(Entries on target coordinates)
************

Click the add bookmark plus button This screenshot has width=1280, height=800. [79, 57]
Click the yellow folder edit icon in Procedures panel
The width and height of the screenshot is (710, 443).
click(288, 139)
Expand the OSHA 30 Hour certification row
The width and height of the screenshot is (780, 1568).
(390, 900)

************

Rewrite the data from the line containing "Click the yellow" through the end, replacing "Procedures" with "Policies" and keeping everything else identical. Return only those lines.

Click the yellow folder edit icon in Policies panel
The width and height of the screenshot is (710, 443).
click(288, 139)
Expand the OSHA 30 Hour certification row
The width and height of the screenshot is (780, 1568).
(390, 900)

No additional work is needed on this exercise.